══ RECORDS TO USE ══

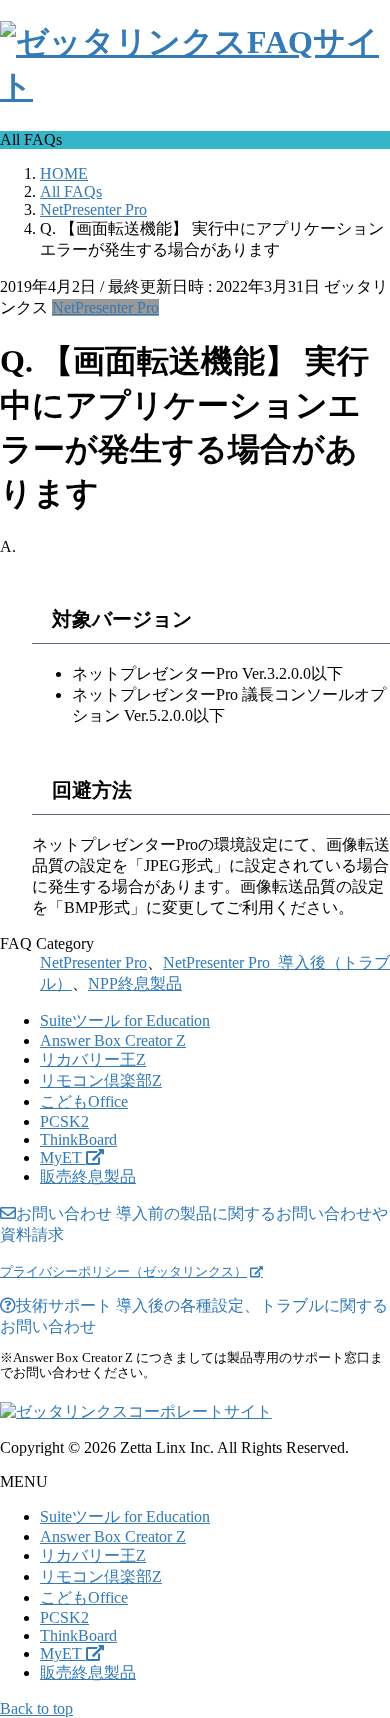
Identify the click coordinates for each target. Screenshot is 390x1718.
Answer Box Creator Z (113, 1040)
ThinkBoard (78, 1139)
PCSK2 (64, 1121)
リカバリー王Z (93, 1059)
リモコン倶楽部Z (101, 1080)
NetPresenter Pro (105, 307)
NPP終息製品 (135, 983)
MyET (63, 1157)
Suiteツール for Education (125, 1020)
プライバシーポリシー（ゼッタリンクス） (123, 1272)
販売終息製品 (88, 1176)
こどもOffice (84, 1101)
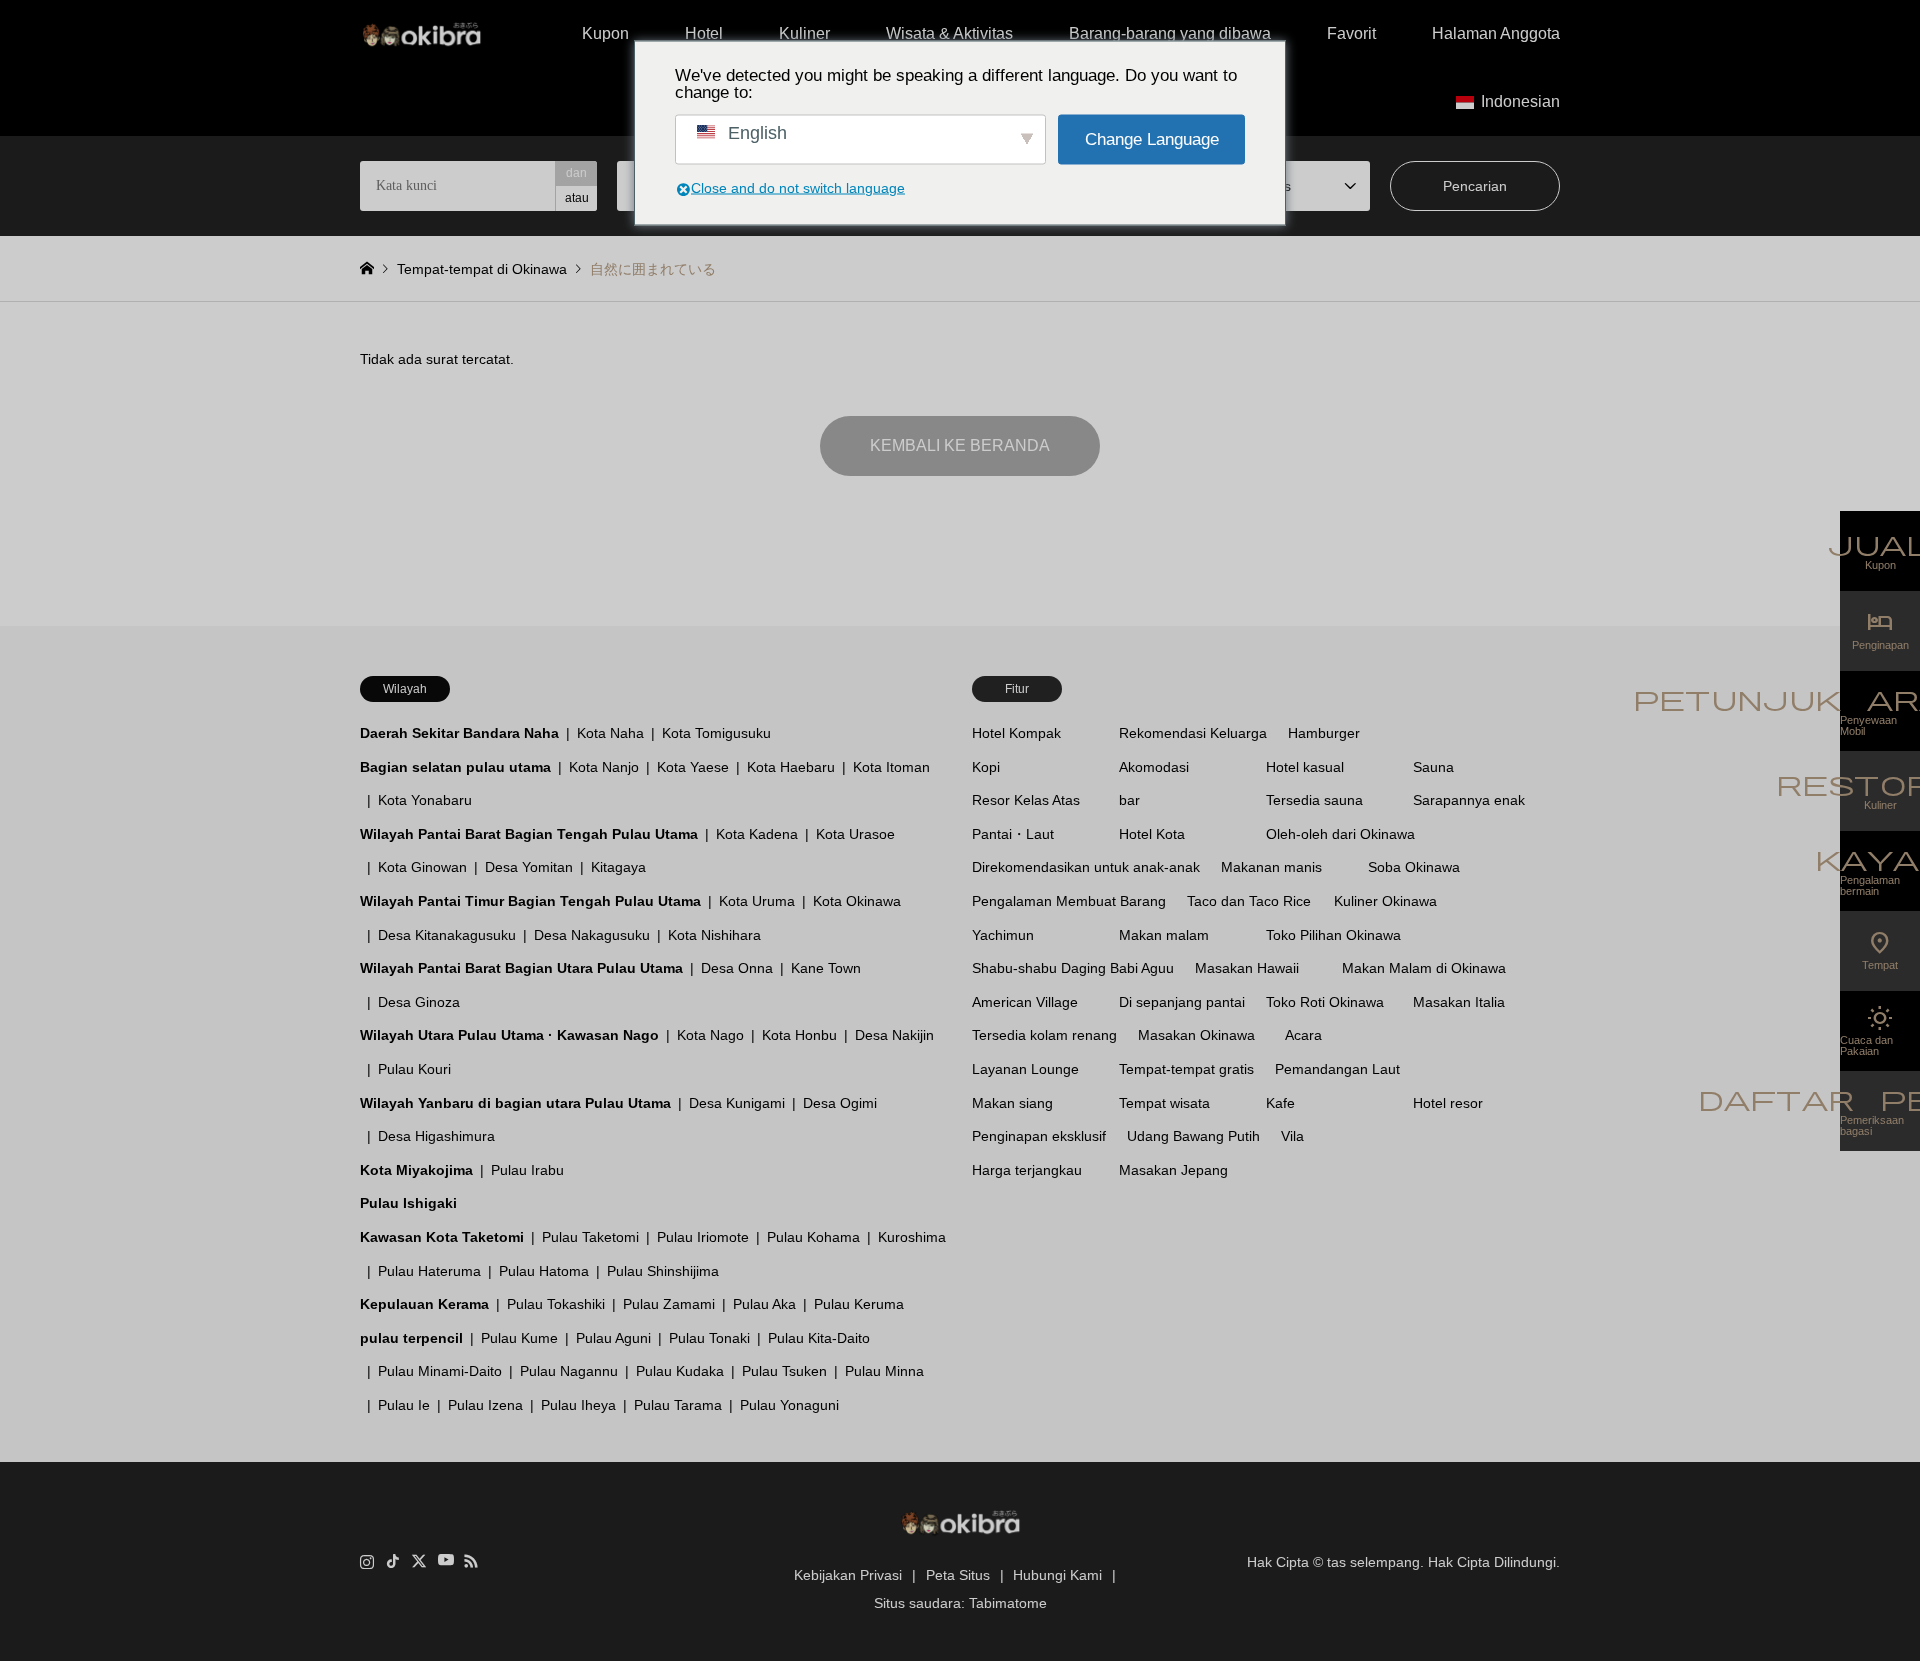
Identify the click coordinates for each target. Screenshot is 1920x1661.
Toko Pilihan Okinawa (1333, 935)
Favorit (1351, 33)
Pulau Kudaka (680, 1371)
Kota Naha (610, 733)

═══

EXERCISE DETAILS: Repeat exactly the stretch of the listing above that starts with the line holding "NetPresenter Pro (105, 307)" and finishes with the line holding "Pulau Kudaka (680, 1371)", both included. Skip every picture.

SOLUTION FOR THIS PROBLEM:
NetPresenter Pro (105, 307)
NPP終息製品 (135, 983)
MyET (63, 1157)
Suiteツール for Education (125, 1020)
プライバシーポリシー（ゼッタリンクス） (123, 1272)
販売終息製品 (88, 1176)
こどもOffice (84, 1101)
Identify the click coordinates for each target. Screenshot is 1920x1661.
Toko Pilihan Okinawa (1333, 935)
Favorit (1351, 33)
Pulau Kudaka (680, 1371)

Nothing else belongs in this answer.